摘要
目的探讨7岁以下儿童是否需要建立单独的地中海贫血血液学表型筛查方案。方法比较分析7岁以下儿童疾病组(包括地中海贫血组、复合缺铁性贫血组、单纯缺铁性贫血组三组)、健康对照组以及成人地中海贫血组之间MCV、MCH、RDW水平的差异,应用ROC曲线评估上述指标用于筛查的最佳截断值。并选取150例待检标本对建立的筛查方案进行性能评价。结果 7岁以下儿童地中海贫血组MCV、MCH显著低于成人地中海贫血组和7岁以下儿童健康对照组;RDW显著高于7岁以下儿童健康对照组;但7岁以下儿童疾病组三组之间MCV、MCH、RDW差异均无统计学意义。MCV、MCH、RDW筛查地中海贫血的最佳截断值分别为72.9fl、23.9pg和14.5%。MCV、MCH单独或联合筛查时各方面性能评价均非常接近,以MCH单独检测时略优,其敏感性、特异性、阳性预测值、阴性预测值、符合率分别为85.90%、54.17%、67.00%、78.00%和70.67%。结论在7岁以下儿童人群中筛查地中海贫血时,MCV、MCH的指标可以适当降低至72.9fl和23.9pg,筛查方案可以MCH作为单一筛查指标,或MCV、MCH联合筛查。同时注意铁相关检查。

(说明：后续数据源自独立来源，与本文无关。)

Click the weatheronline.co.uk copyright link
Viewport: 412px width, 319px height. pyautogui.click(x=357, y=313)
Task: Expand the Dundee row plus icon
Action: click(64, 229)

Objective:To investigate whether children under 7 years old need to establish a separate screening program of hematological phenotype for thalassemia. Methods:Compare the level of MCV、MCH and RDW during the groups of disease children under 7 years old(thalassemia group,combined iron deficiency anemia group、simple iron deficiency anemia group),healthy control group and adult thalassemia group. ROC curve was applied to evaluate the best cut-off value of the above indicators.150 cases were selected to evaluate the performance of the screening program. Results:MCV and MCH in children under 7 years old with thalassemia group were significantly lower than those in healthy control and adult thalassemia;RDW was significantly higher than those in healthy control. But there was no significant difference in MCV,MCH and RDW among the disease children under 7 years old. The optimal cut-off values of them for screening thalassemia were 72.9 fl,23.9 pg and 14.5% respectively. MCV,MCH alone or combined screening performance evaluation are very close,with MCH alone detection slightly better,the sensitivity,specificity,positive predictive value,negative predictive value,coincidence rate were 85.90%,54.17%,67.00%,78.00% and70.67% respectively. Conclusion:When screening for thalassemia in children under 7 years old,MCV and MCH can be reduced to 72.9 fland 23.9 pg. Screening program can be used as a single screening index for MCH,or combined screening index for MCV and MCH.Iron related tests should be paid attention to.